* _TEXTO DE LECTURA_

DE LA VERDADERA ESPOSA
DE JESUCRISTO, TOMO II; comienzo en la página 224.
Para
los hombres es tanto mayor el precio de las obras cuanto mayor es el trabajo
que se emplea en ellas; pero delante de Dios las obras tienen tanto mayor precio
cuanto más pura es la intención con que se hacen; porque, como dice la Escritura, los hombres
miran tan solo las obras externas, pero Dios mira el corazón, esto es, la
voluntad con que se ejecutan: Porque el hombre ve lo que aparece, mas el Señor
ve el corazón (1 Reyes 16,7). ¿Hay por ventura acción más hermosa que la de
padecer martirio y dar la vida por la fe? Mas dice S. Pablo: Y si entregare mi
cuerpo para ser quemado y no tuviere caridad, nada me aprovecha (1 Corintios
13, 3). Y es mucha verdad, porque como dicen los Santos Padres, no hacen el
mártir los tormentos y la muerte que padece, sino la causa y la intención por
qué padece.
A
este propósito decía el Profeta real: Te ofreceré holocaustos medulosos (Salmo
65, 15). Algunos ofrecen a Dios sacrificios, pero sin meollo, esto es, sin la pura intención de
agradarle solamente a él, y Dios no acepta tales ofrendas. Sta. María Magdalena
de Pazis decía: Dios paga nuestras acciones a peso de pureza, es decir, según
es más o menos pura nuestra intención de agradarle. Por esto escribió S.

* _ENUNCIADO A_
Duplica literalmente el pasaje del texto sobre la pureza de intención desde "DE LA VERDADERA" hasta "qué padece.".

* _DATOS REGISTRADOS_
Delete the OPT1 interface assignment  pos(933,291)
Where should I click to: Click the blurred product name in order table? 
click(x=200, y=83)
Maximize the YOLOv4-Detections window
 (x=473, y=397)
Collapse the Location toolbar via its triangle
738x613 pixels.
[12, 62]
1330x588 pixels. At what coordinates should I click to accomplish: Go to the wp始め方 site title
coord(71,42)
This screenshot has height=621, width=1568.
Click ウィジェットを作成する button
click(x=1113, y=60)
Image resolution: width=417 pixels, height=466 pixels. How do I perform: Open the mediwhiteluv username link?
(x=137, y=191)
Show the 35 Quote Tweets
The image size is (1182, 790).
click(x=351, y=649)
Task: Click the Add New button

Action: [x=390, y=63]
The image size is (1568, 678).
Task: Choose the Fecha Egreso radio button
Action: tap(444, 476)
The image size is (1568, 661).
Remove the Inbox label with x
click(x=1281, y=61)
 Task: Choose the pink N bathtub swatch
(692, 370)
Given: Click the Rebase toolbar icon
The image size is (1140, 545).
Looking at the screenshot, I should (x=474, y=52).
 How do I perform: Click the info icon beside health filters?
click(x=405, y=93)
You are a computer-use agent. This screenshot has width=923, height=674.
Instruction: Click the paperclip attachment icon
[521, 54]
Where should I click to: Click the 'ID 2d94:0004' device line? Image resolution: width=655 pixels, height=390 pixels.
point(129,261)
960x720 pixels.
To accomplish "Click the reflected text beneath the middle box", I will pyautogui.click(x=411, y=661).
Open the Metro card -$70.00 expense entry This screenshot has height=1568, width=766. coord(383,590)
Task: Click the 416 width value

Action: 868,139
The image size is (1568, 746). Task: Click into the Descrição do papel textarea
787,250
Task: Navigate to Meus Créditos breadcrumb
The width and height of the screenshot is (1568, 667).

* _ENUNCIADO B_
Transcribe sin cambios únicamente las líneas de las entradas que van desde la que contiene "Task: Click the Add New button" hasta la que contiene "Action: 868,139", ambas incluidas.

* _RESULTADO FINAL A_
DE LA VERDADERA ESPOSA
DE JESUCRISTO, TOMO II; comienzo en la página 224.
Para
los hombres es tanto mayor el precio de las obras cuanto mayor es el trabajo
que se emplea en ellas; pero delante de Dios las obras tienen tanto mayor precio
cuanto más pura es la intención con que se hacen; porque, como dice la Escritura, los hombres
miran tan solo las obras externas, pero Dios mira el corazón, esto es, la
voluntad con que se ejecutan: Porque el hombre ve lo que aparece, mas el Señor
ve el corazón (1 Reyes 16,7). ¿Hay por ventura acción más hermosa que la de
padecer martirio y dar la vida por la fe? Mas dice S. Pablo: Y si entregare mi
cuerpo para ser quemado y no tuviere caridad, nada me aprovecha (1 Corintios
13, 3). Y es mucha verdad, porque como dicen los Santos Padres, no hacen el
mártir los tormentos y la muerte que padece, sino la causa y la intención por
qué padece.

* _RESULTADO FINAL B_
Task: Click the Add New button

Action: [x=390, y=63]
The image size is (1568, 678).
Task: Choose the Fecha Egreso radio button
Action: tap(444, 476)
The image size is (1568, 661).
Remove the Inbox label with x
click(x=1281, y=61)
 Task: Choose the pink N bathtub swatch
(692, 370)
Given: Click the Rebase toolbar icon
The image size is (1140, 545).
Looking at the screenshot, I should (x=474, y=52).
 How do I perform: Click the info icon beside health filters?
click(x=405, y=93)
You are a computer-use agent. This screenshot has width=923, height=674.
Instruction: Click the paperclip attachment icon
[521, 54]
Where should I click to: Click the 'ID 2d94:0004' device line? Image resolution: width=655 pixels, height=390 pixels.
point(129,261)
960x720 pixels.
To accomplish "Click the reflected text beneath the middle box", I will pyautogui.click(x=411, y=661).
Open the Metro card -$70.00 expense entry This screenshot has height=1568, width=766. coord(383,590)
Task: Click the 416 width value

Action: 868,139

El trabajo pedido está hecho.